Einige der Jung-Wölfe wurden mit GPS ausgestattet. Es zeigte, ob und wann und wohin der Nachwuchs abwandert. Dabei stellte sich heraus, dass ein nur zwölf Monate alter Wolf sich auf den Weg nach Osten begab und eine Strecke von 1 500 Kilometern bis nach Weißrussland zurücklegte. Ein anderer, Karl, ging 150 Kilometer weit und kam wieder zurück, machte dann immer wieder Exkursionen, um später ein eigenes Rudel zu gründen. Andere blieben vorerst bei ihrer Familie.

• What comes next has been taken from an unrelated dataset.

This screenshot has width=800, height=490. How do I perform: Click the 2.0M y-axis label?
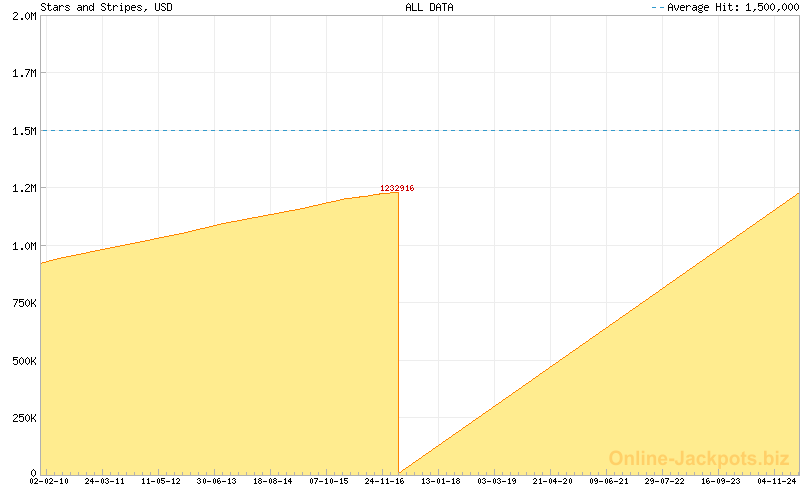coord(23,16)
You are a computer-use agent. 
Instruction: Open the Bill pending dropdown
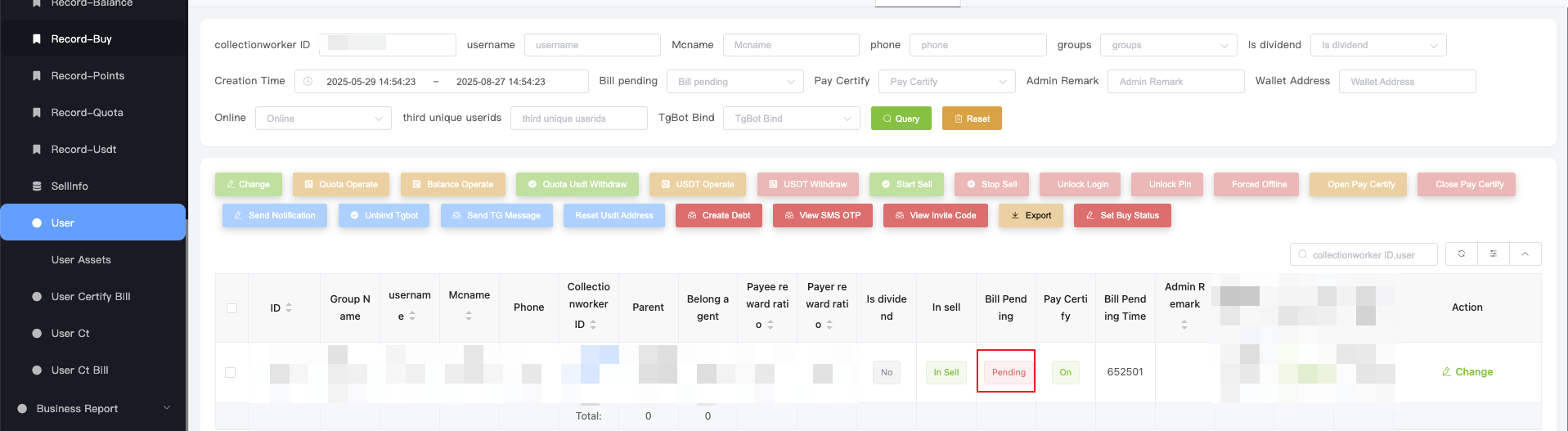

Um das Jagdverhalten wilder Wölfe besser zu zeigen, drehte Koerner auch im Yellowstone-Nationalpark in Nordamerika, wo Wapiti-Hirsche zur Beute gehören. Dort geht die Wolfsmutter allein auf Jagd. Der europäische Wolf jagt vor allem Rehe, aber auch Rot- und Schwarzwild. Die Beutetiere sind meist schwach, krank, alt oder verletzt, so Gesa Kluth von Lupus. Es gebe nur so viele Wölfe wie die Zahl der Beute es zulässt.
So aufschlussreich wie der Film war, so informativ war die anschließende Podiumsdiskussion mit dem Leiter der Naturschutzstation Zippelsförde, Jens Teubner, und Peter Mancke, Leiter des Tierparks Kunsterspring, sowie mit Dorit Eckert und ihrer Tochter Paula, die beide Schäferinnen in Mirow sind. Fragen, Bedenken oder zumindest Stirnrunzeln ob unserer neuen alten Mitbewohner hatten Veterinärmediziner und Nutztierhalter im Gepäck. Ob der Wolf, wenn er so weite Strecken läuft, aus dem Osten die Tollwut mitbringt, war eine Frage. Dem entgegnete Teubner, dass alle in Brandenburg lebenden Wölfe untersucht worden seien, mit negativem Ergebnis. Polen sei flächendeckend immunisiert. Auch die Baltischen Staaten haben Impfschutzprogramme. In Weißrussland werde die Immunisierung von der EU gefördert.
Ein Wolfspaar lebt mit seinen Nachkommen auf einem Territorium von 250 bis 300 Quadratkilometern. Was passiert, wenn alle Flächen besetzt sind? Wölfe verbreiten sich nur dort, wo Beutetiere sind, so Mancke. Außerdem überleben nicht alle. Viele sterben bei Verkehrsunfällen (seit 2000 wurden 26 Wölfe überfahren; es gab sieben illegale Abschüsse, wobei die Dunkelziffer erheblich höher ist). Dazu käme die Staupe, eine Krankheit, mit der die Wölfe zu kämpfen haben. Es sei aus seiner Sicht sinnvoll, sie ebenfalls präventiv zu behandeln.
Vor allem aber sollten die Landwirte unterstützt werden bei vorbeugenden Maßnahmen zum Schutz ihrer Tiere. Am meisten betroffen unter den Haustieren seien Schafe, getötete Kälber seien Einzelfälle. "Die Zäune sind das A und O", betonten die Schäferinnen aus Mirow, bei denen der Wolf bereits vor dem Zaun stand. Obwohl Mecklenburg-Vorpommern noch keinen Managementplan hat, erhielten sie aus Schwerin Fördermittel für Netze und Schlaggeräte für ihre Schafe. Dazu kamen Herdenschutzhunde - Pyrenäenberghunde, weiß, etwa 70 Kilo schwer und alles andere als aggressiv. Die passen auf. Die wirklich Leid tragenden seien aus ihrer Sicht die Hobby-Tierhalter, deren ungesicherte Zäune wie eine Einladung wirken.
Wer aber nun endlich einmal einen Wolf in unseren Wäldern sehen will, den enttäuschen die Experten. Da der europäische Wolf über Jahrhunderte gejagt wurde, habe er ein ausgezeichnetes Gespür dafür, dem Menschen aus dem Wege zu gehen. Augen, Ohren und Nase sind hochsensibel. Der Blick eines Wolfes gehe direkt in die Seele, heißt es. Aber, so Gesa Kluth im Film, letztlich ist der Wolf ein ganz normaler Teil unserer Natur.